Friday, February 25, 2011

Welcome 2009

2009, January 6, Tuesday

The new year has arrived, 2009. The boys started school again. I was anxious for them. Immanuel starts Primary 5 this year and Ivan starts Primary 2.

I was glad to know that Immanuel likes his new classmates this year. When he came home, I hardly got much details as he was busy with his dad. Later, when I got some time, I chatted with him. He told me that unlike last year he feels that he fits in better with this crowd. Well, I guess that is a good sign. You excel best when you are comfortable.

I know that he does miss a couple of friends from last year's class, so we allowed him to get together with them to play some cards after school.

As for Ivan it was a little more challenging. He was home for too long and was too comfy with dad around and all. He didn't have therapy or school to attend. We did do some work with him but it wasn't the same. In the morning we told him that we had to go down to Bukit Batok, to have therapy lessons. He wasn't too thrilled but he didn't fuss too much. Once therapy was over he said that he wanted to have some Chicken Rice. So we stopped the cab at the coffee shop near our place and gave him his lunch.

We brought him home, gave him a little rest and said that it was time for school. Some how I managed to dress him up and talked him into meeting Ms Ang, the SNO in his school. He was alright. We reached the school and he saw Ms Ang. While waiting for his form teacher to come get him, he said, "See Ms. Ang, now go home." Apparently he thought, once he saw her, we could leave. He started to fuss a little. Just then his form teacher and a classmate buddy of his came and gently brought him to sit with the rest of the class. It wasn't going to be easy for him, but he has to learn to adjust.

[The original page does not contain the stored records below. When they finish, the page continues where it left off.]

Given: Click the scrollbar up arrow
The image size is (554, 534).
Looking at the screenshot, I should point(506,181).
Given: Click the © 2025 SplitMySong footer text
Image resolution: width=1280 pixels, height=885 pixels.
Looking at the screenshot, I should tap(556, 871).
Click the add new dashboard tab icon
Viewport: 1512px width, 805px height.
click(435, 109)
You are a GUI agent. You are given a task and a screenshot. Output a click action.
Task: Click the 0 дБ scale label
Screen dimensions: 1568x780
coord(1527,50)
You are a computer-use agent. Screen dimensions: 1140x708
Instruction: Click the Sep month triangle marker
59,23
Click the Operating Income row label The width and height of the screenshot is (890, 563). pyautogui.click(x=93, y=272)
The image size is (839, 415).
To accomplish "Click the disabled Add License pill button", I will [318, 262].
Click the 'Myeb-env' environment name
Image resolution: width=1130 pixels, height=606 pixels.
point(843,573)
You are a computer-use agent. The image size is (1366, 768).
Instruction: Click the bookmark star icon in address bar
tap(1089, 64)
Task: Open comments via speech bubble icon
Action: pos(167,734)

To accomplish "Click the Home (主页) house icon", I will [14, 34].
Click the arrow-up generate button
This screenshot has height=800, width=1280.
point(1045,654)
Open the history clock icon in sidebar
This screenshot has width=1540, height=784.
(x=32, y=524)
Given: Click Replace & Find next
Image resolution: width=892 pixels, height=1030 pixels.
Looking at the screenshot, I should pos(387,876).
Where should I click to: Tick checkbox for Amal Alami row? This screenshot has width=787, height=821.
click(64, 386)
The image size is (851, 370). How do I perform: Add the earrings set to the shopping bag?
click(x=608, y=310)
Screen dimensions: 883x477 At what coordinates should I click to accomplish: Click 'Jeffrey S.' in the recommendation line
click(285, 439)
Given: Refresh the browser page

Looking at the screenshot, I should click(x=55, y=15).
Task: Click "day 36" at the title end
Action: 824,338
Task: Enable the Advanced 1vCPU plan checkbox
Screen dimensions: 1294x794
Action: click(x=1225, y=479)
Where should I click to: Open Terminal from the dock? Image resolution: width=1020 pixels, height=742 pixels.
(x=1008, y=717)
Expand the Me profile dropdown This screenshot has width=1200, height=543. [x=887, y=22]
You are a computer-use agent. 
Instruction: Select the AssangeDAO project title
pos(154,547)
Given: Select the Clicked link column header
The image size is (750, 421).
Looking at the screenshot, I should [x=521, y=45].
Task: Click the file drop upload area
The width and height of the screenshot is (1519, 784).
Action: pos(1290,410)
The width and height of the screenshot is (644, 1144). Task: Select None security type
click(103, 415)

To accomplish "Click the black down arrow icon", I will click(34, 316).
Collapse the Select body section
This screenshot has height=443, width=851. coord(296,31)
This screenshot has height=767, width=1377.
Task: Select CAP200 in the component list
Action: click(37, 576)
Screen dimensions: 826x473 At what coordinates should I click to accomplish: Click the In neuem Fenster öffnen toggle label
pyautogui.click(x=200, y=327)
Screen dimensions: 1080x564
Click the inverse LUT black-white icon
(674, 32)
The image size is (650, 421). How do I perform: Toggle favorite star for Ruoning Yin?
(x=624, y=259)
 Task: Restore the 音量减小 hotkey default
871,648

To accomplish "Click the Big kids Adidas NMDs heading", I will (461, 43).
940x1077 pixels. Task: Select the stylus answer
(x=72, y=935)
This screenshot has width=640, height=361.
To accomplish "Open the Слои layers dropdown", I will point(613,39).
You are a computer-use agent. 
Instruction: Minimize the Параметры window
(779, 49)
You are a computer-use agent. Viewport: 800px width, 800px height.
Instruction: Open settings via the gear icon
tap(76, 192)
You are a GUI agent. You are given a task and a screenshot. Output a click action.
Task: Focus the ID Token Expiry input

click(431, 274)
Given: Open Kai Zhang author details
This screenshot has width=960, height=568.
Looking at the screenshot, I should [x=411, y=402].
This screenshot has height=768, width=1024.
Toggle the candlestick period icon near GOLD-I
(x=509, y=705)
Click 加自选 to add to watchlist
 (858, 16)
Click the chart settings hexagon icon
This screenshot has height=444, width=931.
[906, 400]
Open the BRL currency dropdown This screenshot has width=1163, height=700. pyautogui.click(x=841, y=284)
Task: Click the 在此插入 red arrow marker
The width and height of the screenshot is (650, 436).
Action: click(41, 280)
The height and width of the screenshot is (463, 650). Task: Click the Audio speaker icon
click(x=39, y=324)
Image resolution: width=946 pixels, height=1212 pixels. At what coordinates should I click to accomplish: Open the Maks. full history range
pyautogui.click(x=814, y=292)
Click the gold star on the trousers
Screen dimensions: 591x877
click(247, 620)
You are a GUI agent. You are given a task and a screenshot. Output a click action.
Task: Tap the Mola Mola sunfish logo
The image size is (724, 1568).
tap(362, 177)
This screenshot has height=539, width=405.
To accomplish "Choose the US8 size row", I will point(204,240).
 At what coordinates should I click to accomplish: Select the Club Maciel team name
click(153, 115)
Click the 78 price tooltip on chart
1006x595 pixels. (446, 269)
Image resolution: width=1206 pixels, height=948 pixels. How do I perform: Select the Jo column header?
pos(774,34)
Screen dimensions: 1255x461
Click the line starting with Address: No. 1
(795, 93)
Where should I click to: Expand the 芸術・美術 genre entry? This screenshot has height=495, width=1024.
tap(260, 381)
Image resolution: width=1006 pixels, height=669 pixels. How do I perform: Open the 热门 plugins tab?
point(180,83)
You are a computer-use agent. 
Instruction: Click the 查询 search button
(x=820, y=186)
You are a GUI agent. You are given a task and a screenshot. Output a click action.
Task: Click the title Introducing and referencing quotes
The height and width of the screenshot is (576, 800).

Come this year, we have many obstacles to cross. My hubby and I have to decide whether or not we should leave Ivan in the mainstream setting or transfer him out to special school. It would be one of the most difficult decisions that I would have to make in life. Its difficult because if I made the wrong decision, it would not be me but Ivan that would pay the price. I pray everyday, that things would work out and that I would not have to make such a decision. I don't want to carry that kind of guilt around all my life.

My hubby says that I should learn to relax and that I am too uptight. But if he only knew my situation. If I relaxed, Ivan would be left on his own to occupy himself. Most of the time he would turn to the computer or watch the television. Both activities that would affect his attention span and alertness if used for too long. Even if I wanted to go out for a while, I don't have anyone to care for him as they find him to be too complicated and troublesome. The only time I can take a break is when we are on holiday and the kids are left with my hubby as I enjoy a spa. What a life? I think sometimes, but on the other hand it could be so much worse, so I give thanks for the little miracles that I am blessed with everyday. I also give thanks for the people in my life that inspire and support me.